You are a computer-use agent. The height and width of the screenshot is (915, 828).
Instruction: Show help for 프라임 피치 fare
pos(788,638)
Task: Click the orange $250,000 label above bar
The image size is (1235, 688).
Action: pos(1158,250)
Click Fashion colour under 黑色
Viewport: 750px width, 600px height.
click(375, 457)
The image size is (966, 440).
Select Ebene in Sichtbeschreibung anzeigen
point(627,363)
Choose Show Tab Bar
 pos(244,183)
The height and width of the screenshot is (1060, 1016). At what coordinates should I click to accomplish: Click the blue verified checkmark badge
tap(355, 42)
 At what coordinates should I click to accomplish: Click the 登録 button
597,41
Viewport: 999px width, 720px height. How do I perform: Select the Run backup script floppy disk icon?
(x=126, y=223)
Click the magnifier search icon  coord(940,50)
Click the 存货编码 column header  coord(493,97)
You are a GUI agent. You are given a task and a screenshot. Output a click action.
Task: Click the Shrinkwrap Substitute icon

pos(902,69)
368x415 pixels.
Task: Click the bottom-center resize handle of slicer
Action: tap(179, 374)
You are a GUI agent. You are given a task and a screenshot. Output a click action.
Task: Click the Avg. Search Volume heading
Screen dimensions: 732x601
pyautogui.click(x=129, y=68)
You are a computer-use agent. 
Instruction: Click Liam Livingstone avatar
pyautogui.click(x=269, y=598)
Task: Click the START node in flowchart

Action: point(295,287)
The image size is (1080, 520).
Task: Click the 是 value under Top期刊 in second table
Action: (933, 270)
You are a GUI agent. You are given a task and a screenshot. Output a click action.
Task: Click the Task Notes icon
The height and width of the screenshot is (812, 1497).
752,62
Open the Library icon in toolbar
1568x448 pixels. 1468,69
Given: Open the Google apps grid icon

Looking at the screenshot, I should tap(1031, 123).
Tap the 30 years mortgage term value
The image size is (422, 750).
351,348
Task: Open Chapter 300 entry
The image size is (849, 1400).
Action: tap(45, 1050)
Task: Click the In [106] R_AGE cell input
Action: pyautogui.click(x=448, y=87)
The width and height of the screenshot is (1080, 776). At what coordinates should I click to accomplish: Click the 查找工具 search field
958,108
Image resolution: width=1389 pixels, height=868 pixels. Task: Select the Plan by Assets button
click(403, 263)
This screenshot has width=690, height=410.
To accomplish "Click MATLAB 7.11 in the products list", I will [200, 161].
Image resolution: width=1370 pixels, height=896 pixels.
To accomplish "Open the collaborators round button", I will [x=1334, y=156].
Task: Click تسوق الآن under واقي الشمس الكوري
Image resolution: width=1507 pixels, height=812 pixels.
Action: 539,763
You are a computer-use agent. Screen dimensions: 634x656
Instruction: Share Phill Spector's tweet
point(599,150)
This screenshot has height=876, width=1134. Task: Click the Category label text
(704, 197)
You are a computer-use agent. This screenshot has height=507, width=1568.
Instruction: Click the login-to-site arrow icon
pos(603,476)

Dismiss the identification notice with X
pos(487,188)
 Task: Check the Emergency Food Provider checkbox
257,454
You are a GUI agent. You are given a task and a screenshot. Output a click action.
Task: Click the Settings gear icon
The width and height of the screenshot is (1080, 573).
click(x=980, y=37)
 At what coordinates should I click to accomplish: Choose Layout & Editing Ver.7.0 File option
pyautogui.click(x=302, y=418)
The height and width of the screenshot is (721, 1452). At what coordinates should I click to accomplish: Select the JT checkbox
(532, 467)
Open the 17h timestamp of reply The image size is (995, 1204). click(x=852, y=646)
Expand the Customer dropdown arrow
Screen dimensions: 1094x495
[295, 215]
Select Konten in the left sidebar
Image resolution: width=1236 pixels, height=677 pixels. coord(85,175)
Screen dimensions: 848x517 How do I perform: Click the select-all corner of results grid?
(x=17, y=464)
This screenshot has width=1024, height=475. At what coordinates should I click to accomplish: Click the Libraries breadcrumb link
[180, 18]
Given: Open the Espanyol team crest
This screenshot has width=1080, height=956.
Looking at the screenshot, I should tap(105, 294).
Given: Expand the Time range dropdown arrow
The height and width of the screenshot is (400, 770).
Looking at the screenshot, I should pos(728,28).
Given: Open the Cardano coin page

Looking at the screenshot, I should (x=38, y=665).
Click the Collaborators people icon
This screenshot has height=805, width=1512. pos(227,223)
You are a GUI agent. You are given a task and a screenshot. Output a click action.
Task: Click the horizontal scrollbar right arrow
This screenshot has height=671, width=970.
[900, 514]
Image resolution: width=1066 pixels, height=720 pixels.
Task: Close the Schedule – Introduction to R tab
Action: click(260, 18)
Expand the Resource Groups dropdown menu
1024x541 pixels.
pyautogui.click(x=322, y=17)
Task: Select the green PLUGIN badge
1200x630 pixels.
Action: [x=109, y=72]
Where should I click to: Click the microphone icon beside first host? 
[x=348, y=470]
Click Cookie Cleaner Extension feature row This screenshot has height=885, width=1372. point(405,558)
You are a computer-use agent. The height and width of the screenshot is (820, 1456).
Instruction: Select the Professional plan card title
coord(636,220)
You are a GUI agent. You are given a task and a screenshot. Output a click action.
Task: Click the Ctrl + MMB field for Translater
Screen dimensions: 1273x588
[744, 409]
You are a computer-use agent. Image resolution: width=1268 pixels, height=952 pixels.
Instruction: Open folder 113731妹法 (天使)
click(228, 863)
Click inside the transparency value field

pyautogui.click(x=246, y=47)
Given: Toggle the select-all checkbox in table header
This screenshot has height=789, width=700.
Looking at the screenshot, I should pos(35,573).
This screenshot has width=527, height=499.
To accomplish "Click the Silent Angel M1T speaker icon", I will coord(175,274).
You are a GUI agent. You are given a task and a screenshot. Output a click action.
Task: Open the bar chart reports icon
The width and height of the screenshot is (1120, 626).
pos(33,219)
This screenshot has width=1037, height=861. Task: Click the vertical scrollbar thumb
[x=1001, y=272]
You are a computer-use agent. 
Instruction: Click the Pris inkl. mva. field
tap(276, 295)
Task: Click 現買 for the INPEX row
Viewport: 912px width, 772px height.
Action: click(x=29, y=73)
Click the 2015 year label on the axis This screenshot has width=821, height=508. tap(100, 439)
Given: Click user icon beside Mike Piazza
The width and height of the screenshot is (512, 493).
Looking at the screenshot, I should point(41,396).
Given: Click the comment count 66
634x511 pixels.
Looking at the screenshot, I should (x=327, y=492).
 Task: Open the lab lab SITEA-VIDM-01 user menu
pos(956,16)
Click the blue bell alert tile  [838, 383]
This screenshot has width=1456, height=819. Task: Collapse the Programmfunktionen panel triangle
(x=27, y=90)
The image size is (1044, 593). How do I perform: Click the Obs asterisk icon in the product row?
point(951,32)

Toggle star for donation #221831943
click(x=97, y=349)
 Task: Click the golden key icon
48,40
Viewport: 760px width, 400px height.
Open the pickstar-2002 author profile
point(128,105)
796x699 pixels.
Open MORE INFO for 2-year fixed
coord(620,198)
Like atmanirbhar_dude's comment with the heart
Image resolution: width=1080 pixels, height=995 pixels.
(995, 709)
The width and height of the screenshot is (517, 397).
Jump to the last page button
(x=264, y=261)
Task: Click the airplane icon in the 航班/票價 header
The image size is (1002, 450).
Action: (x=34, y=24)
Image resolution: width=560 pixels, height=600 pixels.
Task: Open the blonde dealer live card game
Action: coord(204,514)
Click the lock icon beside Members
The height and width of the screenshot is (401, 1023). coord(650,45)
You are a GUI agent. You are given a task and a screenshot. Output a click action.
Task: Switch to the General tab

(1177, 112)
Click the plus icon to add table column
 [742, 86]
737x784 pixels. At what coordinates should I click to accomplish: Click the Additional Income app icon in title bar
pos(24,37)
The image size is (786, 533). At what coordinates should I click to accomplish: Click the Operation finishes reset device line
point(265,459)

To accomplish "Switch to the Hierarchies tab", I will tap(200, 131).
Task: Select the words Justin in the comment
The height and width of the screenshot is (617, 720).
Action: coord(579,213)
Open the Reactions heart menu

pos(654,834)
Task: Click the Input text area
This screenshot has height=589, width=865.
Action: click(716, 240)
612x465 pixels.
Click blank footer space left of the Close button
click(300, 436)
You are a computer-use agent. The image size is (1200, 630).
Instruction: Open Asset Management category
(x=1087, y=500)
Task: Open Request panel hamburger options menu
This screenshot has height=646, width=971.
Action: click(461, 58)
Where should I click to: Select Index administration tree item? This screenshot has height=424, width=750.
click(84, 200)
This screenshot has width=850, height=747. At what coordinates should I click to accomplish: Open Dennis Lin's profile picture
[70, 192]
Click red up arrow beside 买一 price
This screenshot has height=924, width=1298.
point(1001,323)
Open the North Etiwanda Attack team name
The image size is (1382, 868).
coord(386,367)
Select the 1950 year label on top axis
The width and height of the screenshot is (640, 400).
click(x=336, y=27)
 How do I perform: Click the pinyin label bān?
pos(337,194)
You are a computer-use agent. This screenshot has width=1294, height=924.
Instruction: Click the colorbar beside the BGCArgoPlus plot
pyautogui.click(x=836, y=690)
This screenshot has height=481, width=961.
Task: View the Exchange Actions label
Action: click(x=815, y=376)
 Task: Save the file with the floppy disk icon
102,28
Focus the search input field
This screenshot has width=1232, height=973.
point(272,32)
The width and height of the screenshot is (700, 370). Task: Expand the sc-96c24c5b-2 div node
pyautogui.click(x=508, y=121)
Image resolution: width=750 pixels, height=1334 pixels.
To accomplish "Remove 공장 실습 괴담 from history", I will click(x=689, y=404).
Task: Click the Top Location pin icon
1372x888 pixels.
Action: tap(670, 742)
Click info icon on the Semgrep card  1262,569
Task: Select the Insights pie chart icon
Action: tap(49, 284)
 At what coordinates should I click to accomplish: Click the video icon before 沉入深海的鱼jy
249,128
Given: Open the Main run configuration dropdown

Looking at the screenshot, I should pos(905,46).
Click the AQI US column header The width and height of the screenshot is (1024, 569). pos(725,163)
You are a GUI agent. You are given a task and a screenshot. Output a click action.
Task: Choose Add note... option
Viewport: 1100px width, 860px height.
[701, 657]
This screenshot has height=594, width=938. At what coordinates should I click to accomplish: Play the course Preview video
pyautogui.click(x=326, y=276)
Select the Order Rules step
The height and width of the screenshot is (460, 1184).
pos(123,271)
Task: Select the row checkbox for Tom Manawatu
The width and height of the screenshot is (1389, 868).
####################
▸ **EXERCISE BRIEF**
Find each line of the data above that holds the word "header", then copy it.

▸ **EXERCISE RESPONSE**
Click the 存货编码 column header  coord(493,97)
Given: Toggle the select-all checkbox in table header
Task: Click the airplane icon in the 航班/票價 header
Click the AQI US column header The width and height of the screenshot is (1024, 569). pos(725,163)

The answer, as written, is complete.